=== EXERCISE AIM ===
According to the vachana commentary, which sthala is the primary sthala?

BEGIN EXCERPTED PASSAGE

Linga (Divine Principle): The Linga is pure, non-dual awareness, utterly impartial and untouched by any relative value judgments. It is the silent witness (Sakshi) upon which the drama of life plays out.
Jangama (Dynamic Interaction): This is the conscious process of de-identification. It is the dynamic act of feeling the sting of blame or the flush of praise, and then consciously referring that experience back to the Linga, allowing the Linga’s equanimity to dissolve the ego’s reaction.
Shata Sthala
Primary Sthala: Sharana. The state described is the very definition of a stabilized Sharana. Having taken refuge, they are no longer buffeted by the worldly winds of opinion and karmic consequence. Their center of gravity has shifted from society to the Divine.
Supporting Sthala: Aikya. This level of equanimity is impossible without a tasted, abiding sense of unity with the Linga. The Sharana’s freedom is not a stoic repression but a natural expression of their Aikya nature, where the separate self that could be affected by praise or blame has been subsumed in the divine whole.
Practical Integration
Arivu (Awareness Practices): Cultivate witness consciousness. In meditation and daily life, practice noticing the arising of pleasure in response to praise and pain in response to blame. Simply note, “This is praise,” “This is blame,” without following the narrative, anchoring instead in the awareness that perceives them.
Achara (Personal Discipline): The discipline is to refrain from seeking validation or fearing criticism. Make decisions based on inner alignment with the Linga’s presence, not on projected social outcomes.
Kayaka (Sacred Action): Perform your duty with excellence, but offer the fruits whether they manifest as success/failure or praise/blame to the Linga. Let the quality of your work be its own reward, independent of external recognition.
Dasoha (Communal Offering): Offer the gift of non-judgmental presence. Refrain from gossiping, praising, or blaming others, thus creating a community space where individuals are valued for their inherent divinity, not their fluctuating social performance.
Modern Application
The “Feedback Loop of the Ego,” supercharged by social media. Our self-worth is increasingly outsourced to “likes,” “shares,” and public commentary, creating fragile, performative identities in a constant state of anxiety and reactivity.
This vachana is the key to digital-age sanity and authentic living. It teaches how to engage with the world without being defined by it. It allows an activist to work without burning out from criticism, an artist to create without being crippled by reviews, and any individual to live a life of integrity, guided by an inner compass instead of the fickle opinions of the crowd.
Essence
The world will paint you white or black,
a saint’s halo, a villain’s stain.
But you are the canvas, vast and clear,
on which their colors appear.
Know yourself as the space, not the hue.
The light you are outshines their view.
This vachana outlines a spiritual immune system. The ego has no inherent defense; it is a construct built from and vulnerable to external input. The Linga, as pure consciousness, is the true immune system it can interface with any pathogen (praise/blame) without being infected, because its nature is fundamentally different from the invading substance.
Imagine your true self is the sky. Praise is a fluffy white cloud, blame is a dark storm cloud. If you identify as a cloud, you will be tossed about, formed, and dissolved by the winds of opinion. But if you know you are the sky, you can welcome all clouds, knowing they are temporary appearances that do not affect your vast, silent, boundless nature.
This addresses the universal human craving for acceptance and terror of rejection. It offers a resolution that does not require changing the world, but rather realizing a dimension of oneself that is inherently whole, accepted, and untouchable. It is the foundation of true psychological freedom and self-esteem.

END EXCERPTED PASSAGE
BEGIN PROVIDED MATERIAL

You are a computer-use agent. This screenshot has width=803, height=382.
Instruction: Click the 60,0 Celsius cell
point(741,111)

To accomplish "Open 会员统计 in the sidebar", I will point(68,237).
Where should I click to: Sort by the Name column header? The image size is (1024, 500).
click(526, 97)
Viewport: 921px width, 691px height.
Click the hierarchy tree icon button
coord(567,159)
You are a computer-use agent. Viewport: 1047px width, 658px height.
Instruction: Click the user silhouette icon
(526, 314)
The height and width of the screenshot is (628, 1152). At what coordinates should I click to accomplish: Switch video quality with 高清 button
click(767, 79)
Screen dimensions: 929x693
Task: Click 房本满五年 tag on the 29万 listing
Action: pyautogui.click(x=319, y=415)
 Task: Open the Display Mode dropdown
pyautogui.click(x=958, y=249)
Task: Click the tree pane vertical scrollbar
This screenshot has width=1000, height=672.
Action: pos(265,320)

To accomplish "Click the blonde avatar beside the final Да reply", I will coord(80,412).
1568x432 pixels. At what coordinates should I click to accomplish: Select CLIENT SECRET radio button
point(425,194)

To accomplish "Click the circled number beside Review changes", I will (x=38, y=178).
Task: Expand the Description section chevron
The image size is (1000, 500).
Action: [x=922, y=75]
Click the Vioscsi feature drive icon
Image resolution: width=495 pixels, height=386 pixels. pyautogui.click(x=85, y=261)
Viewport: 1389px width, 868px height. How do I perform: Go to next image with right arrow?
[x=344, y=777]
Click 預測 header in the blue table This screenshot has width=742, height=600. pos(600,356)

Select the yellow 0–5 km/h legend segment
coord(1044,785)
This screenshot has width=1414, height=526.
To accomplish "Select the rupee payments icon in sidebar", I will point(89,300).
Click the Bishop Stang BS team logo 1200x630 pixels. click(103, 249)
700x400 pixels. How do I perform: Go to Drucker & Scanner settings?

END PROVIDED MATERIAL

=== RESPONSE ===
Sharana.